O Brasil foi o primeiro país no mundo a incluir a vacina da dengue no sistema público (SUS). No entanto, o número de doses é limitado, com uma previsão de 6,5 milhões para este ano. Com isso, a pasta, junto ao Conselho Nacional de Secretários de Saúde (Conass) e o Conselho Nacional de Secretarias Municipais (Conasems), precisou escolher um grupo pequeno de indivíduos elegíveis.

A partir de uma série de critérios que indicam a urgência de proteger a população contra a doença, ficou definido que, neste ano, as vacinas disponíveis contemplarão crianças e adolescentes de 10 a 14 anos de um número também reduzido de cidades. Nesse primeiro momento, são 521 municípios, de 16 Estados e o Distrito Federal.
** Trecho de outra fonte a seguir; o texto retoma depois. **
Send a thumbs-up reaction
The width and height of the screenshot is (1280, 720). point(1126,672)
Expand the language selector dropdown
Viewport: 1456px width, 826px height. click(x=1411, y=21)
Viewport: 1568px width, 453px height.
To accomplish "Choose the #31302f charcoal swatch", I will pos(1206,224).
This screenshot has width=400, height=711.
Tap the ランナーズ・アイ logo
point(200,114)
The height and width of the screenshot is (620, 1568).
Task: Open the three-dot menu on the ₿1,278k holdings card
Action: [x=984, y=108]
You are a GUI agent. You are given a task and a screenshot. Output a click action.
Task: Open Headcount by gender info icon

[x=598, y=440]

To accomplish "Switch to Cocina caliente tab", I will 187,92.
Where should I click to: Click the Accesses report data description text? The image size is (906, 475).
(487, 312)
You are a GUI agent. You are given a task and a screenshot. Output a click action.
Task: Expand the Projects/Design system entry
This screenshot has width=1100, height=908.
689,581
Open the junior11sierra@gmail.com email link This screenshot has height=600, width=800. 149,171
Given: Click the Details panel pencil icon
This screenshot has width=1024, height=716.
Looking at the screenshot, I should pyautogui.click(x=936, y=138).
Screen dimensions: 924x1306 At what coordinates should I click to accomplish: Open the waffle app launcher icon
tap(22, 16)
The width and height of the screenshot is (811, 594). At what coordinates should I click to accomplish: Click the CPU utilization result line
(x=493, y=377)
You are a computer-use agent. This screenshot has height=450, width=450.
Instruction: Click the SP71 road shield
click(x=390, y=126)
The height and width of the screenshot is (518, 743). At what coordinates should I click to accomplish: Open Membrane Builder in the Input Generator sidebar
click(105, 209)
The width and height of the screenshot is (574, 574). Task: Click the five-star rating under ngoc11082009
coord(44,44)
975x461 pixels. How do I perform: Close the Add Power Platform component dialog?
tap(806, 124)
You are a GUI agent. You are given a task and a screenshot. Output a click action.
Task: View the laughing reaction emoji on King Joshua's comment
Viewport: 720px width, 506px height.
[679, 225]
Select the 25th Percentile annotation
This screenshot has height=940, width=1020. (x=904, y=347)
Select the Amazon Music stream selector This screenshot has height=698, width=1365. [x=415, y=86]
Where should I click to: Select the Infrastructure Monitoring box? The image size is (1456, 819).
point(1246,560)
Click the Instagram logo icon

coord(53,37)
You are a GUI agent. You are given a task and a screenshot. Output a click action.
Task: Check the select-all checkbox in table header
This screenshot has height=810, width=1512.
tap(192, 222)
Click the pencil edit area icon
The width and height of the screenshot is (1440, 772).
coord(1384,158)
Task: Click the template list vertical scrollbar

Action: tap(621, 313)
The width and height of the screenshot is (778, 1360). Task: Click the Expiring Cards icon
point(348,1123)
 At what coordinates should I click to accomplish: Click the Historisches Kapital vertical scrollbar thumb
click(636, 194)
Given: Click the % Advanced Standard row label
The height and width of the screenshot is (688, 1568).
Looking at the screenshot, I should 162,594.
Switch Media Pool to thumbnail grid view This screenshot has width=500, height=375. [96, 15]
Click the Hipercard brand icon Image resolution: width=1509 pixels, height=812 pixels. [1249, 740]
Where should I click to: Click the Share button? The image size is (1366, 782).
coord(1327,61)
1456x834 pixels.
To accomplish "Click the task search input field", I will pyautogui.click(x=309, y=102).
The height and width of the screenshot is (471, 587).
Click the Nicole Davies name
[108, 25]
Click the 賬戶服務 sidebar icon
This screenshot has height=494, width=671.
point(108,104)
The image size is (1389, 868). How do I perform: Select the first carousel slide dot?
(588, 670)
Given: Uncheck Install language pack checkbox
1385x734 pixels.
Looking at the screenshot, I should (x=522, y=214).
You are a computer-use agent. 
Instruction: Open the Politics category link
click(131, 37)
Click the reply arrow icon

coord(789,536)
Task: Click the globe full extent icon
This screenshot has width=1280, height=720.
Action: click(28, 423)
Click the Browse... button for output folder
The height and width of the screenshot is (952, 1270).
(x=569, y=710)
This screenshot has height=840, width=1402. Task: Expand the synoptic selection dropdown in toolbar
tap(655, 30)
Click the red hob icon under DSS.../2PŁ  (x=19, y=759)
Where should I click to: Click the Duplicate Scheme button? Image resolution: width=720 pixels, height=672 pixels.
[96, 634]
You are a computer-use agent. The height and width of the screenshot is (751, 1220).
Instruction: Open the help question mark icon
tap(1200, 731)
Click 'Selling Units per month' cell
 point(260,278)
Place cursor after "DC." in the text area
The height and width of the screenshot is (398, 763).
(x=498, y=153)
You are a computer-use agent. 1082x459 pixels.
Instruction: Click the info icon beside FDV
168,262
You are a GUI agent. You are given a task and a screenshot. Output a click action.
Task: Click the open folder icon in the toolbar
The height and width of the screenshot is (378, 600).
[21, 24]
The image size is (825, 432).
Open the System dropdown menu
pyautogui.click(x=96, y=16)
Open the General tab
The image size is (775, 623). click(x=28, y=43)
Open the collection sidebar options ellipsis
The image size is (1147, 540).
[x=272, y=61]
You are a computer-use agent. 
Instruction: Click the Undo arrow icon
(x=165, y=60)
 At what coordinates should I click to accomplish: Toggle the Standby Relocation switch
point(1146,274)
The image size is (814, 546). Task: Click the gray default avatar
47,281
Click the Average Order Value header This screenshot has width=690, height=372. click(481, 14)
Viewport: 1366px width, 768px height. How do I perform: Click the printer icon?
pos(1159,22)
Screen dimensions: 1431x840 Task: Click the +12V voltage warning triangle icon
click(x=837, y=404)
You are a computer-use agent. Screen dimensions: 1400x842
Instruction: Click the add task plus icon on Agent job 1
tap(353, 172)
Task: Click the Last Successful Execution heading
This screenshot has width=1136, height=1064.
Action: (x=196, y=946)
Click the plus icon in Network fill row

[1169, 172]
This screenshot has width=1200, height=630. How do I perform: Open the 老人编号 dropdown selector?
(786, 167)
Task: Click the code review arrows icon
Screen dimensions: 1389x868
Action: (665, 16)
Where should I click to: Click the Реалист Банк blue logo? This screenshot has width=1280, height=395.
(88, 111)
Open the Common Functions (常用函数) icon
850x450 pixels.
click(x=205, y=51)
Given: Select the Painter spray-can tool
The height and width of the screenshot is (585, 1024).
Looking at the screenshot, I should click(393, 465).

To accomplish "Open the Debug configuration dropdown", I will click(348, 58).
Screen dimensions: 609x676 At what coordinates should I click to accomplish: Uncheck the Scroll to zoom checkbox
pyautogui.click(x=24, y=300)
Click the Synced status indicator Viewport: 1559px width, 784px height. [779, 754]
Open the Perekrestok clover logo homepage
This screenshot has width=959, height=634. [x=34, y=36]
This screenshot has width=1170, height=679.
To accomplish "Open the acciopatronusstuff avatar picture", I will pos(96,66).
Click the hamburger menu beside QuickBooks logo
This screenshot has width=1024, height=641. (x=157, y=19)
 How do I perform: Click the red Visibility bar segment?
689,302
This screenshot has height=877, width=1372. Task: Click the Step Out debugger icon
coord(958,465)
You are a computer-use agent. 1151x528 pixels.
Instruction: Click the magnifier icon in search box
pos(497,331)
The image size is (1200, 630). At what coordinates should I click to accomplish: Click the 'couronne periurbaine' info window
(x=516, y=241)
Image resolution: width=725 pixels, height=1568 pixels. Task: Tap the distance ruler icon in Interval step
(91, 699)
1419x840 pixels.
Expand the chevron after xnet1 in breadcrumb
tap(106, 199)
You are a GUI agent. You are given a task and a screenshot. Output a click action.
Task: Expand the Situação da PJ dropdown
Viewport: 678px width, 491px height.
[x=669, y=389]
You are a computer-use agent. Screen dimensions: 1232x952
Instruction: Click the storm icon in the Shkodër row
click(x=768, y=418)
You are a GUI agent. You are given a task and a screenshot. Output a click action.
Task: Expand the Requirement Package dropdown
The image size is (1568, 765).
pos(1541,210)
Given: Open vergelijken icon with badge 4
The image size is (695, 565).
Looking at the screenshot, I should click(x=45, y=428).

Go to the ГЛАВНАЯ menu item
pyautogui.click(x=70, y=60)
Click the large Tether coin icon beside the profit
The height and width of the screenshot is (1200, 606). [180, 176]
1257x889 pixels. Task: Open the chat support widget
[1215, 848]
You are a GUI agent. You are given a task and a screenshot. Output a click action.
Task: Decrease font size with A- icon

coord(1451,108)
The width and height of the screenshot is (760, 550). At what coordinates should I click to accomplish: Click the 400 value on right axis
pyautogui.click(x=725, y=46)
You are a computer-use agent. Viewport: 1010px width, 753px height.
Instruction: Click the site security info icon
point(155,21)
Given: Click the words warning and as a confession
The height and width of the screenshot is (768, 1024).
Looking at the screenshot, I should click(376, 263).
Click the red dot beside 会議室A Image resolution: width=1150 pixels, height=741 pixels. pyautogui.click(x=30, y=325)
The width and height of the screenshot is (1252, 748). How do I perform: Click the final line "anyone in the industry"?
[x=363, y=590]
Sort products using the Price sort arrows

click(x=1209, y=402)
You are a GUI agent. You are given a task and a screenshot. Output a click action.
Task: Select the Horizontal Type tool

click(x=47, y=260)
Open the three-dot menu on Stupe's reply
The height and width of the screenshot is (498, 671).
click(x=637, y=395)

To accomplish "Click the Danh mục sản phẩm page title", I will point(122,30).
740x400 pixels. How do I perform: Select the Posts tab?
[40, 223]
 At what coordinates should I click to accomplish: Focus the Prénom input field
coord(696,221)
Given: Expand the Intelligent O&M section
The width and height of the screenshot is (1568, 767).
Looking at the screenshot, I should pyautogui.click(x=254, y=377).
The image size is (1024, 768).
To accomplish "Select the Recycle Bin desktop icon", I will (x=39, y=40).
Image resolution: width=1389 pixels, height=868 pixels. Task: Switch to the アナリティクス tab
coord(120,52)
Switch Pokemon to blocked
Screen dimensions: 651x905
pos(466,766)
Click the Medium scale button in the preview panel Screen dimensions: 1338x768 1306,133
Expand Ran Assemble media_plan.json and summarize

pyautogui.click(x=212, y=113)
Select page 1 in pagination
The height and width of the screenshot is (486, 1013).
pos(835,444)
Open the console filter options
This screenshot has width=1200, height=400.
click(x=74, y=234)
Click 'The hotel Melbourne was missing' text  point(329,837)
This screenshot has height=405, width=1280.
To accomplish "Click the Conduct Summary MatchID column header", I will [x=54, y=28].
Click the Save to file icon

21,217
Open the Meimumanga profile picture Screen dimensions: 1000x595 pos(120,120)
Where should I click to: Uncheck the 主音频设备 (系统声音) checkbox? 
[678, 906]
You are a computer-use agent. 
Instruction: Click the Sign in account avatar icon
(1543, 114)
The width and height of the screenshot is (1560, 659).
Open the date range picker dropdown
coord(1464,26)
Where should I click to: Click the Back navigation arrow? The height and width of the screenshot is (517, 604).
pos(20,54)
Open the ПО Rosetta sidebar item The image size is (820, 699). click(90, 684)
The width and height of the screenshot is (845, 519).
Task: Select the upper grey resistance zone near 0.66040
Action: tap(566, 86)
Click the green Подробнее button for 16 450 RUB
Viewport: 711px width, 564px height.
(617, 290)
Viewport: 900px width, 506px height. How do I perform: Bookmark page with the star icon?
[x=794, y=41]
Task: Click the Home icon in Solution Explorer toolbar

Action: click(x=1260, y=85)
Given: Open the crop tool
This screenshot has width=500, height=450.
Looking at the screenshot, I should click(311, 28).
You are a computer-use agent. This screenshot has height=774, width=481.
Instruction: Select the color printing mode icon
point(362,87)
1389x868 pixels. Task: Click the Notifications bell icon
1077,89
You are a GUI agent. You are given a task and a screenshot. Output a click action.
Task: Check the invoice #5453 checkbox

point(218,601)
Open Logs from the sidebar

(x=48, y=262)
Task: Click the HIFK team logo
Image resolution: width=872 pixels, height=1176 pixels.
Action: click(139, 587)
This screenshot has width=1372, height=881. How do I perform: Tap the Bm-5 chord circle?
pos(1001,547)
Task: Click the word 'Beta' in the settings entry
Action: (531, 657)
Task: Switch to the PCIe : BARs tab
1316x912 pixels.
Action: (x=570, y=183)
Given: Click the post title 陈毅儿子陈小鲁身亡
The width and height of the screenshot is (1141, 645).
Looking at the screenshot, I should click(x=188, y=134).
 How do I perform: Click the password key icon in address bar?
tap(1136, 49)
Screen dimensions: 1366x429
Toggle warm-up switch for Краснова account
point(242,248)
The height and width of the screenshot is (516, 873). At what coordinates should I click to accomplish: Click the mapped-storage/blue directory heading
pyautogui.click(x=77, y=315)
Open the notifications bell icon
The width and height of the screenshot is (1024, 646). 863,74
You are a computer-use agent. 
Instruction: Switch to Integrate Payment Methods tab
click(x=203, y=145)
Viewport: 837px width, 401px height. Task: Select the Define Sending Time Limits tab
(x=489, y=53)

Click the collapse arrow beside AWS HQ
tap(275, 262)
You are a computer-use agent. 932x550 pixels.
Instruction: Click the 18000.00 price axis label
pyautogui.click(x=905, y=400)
Secretário de Saúde do Rio, Daniel Soranz, aplica dose da vacina da dengue em criança  Foto: Ricardo Moraes/Reuters

As doses chegam em remessas, em diferentes momentos do ano. A recomendação da pasta é que as primeiras remessas, que começaram a ser distribuídas em 8 de fevereiro, sejam destinadas a vacinar crianças de 10 a 11 anos. Conforme mais lotes são liberados, a pasta pretende ampliar e vacinar os demais adolescentes de 12 a 14.

Para ter ideia, no Distrito Federal, primeira unidade federativa a iniciar a vacinação – e que apresenta a pior incidência da dengue no País –, a cobertura vacinal é “baixa”, segundo a secretaria de saúde. Cerca de 32% das crianças de 10 a 11 anos, o público indicado pelo ministério, recebeu a primeira dose.

O DF diz conversar com o ministério para rever a estratégia de vacinação e “avançar na faixa”. Frente à baixa procura e com receio de que os imunizantes vençam, alguns municípios e Estados decidiram vacinar todas as crianças de 10 a 14 anos. É o caso da Paraíba, do Rio Grande do Norte, de Goiás e do Acre. Eles tem autonomia para fazer isso, diz o Ministério da Saúde, embora indique vacinar de 10 a 11, por ora.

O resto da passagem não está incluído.